■ **Задание и требования**: Перепиши слово в слово всё, что стоит в статье о русской повести, от «О.Л. Калашникова, Днепропетровск» и до «половине XVIII в.» включительно.

■ **Исходный текст**:
Русская повесть первой половины XVIII века и западноевропейская литературная традиция

Дата: 12.01.2016

		

О.Л. Калашникова, Днепропетровск

Первая
половина XVIII в., когда процесс европеизации не только литературы, но и всей
русской культуры последовательно переориентируется на Францию, была периодом
все более активного приобщения российского читателя к иноземному роману — как
средневековому, так и современному. «Бова королевич», «Великое зерцало»,
«Повесть о семи мудрецах», «История о храбром рыцаре Петре Златых ключей»,
«История о Париже и Вене», романы-переделки «Неистового Роланда» Ариосто и
многие другие западноевропейские романы и повести вошли в читательское сознание
россиян в конце XVII — первой половине XVIII в.

Русская
повесть первой половины XVIII столетия, эволюционировавшая к большой жанровой
форме и уже освоившая многие романные принципы отражения мира и человека (см.:
Калашникова О.Л. Русская повесть первой половины XVIII в. Днепропетровск,
1989), не могла не испытать воздействия иноземного романа. Понятия «роман» и
«повесть» еще не обрели в то время терминологической четкости, да и сам термин
«роман» стал известен в России только в 1730 г. (кантемировский перевод книги
Фонтенеля «Разговоры о множестве миров»). Безвестные русские книжники, переводя
иноземные романы, пытались как-то соотнести их с уже известными и
существовавшими в нашей литературе жанрами. Наиболее близкой к роману оказалась
повесть. По этой причине европейские романы получали в рукописных переводах
обозначение «гистория», тем самым попадая в один жанровый ряд с русской
повестью-гисторией, ассимилируясь с ней, влияя на поэтику, но в то же время
испытывая обратное воздействие.

Переводной
роман не воспринимался как нечто чужое. Черпая сюжеты в европейских народных
книгах, в которых средневековые романы уже подвергались трансформации,
обусловленной вкусом «низового читателя», русские книжники, в свою очередь,
переделывали западноевропейские произведения, предлагая отечественному читателю
не столько перевод, сколько пересказ, вольное сочинение на тему европейского
оригинала, ни автор, ни название которого не фигурировали в русской рукописи.
Одни переводчики, как автор «Истории о гишпанском королевиче Евграфе и
португальском королевиче Александре», стремились включить в свое произведение
как можно больше чужого материала; в результате этого первоисточник
произведения — «Повесть об Александре и Лодвике» — обрастал общими местами
переводных рыцарских романов. Другие, как создатель «Сказания о богатом купце»,
пытаются контаминировать западноевропейские и русские книжные и фольклорные
мотивы. Нередко используются элементы структуры других жанров: фацеций, новелл,
любовно-авантюрного романа. Героям переводных романов подчас давались русские
имена, вводились описания русских бытовых реалий, иногда целые сцены,
отсутствующие в оригинале, но делающие произведение понятным и интересным для
русского читателя. Русификация иноземного произведения (как одна из
особенностей переводной рукописной прозы) сохранится и в первых образцах
печатного оригинального русского романа (сюжеты польских фацеций в
«Пересмешнике» М.Д. Чулкова и «Иване Гостином сыне» И. Новикова; сцены из
«Совисдрала» в «Пересмешнике» и «Ваньке Каине» М. Комарова).

■ **Фрагмент данных**:
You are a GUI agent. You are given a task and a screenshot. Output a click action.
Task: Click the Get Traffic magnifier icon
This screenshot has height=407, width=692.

■ **Полное решение**:
О.Л. Калашникова, Днепропетровск

Первая
половина XVIII в., когда процесс европеизации не только литературы, но и всей
русской культуры последовательно переориентируется на Францию, была периодом
все более активного приобщения российского читателя к иноземному роману — как
средневековому, так и современному. «Бова королевич», «Великое зерцало»,
«Повесть о семи мудрецах», «История о храбром рыцаре Петре Златых ключей»,
«История о Париже и Вене», романы-переделки «Неистового Роланда» Ариосто и
многие другие западноевропейские романы и повести вошли в читательское сознание
россиян в конце XVII — первой половине XVIII в.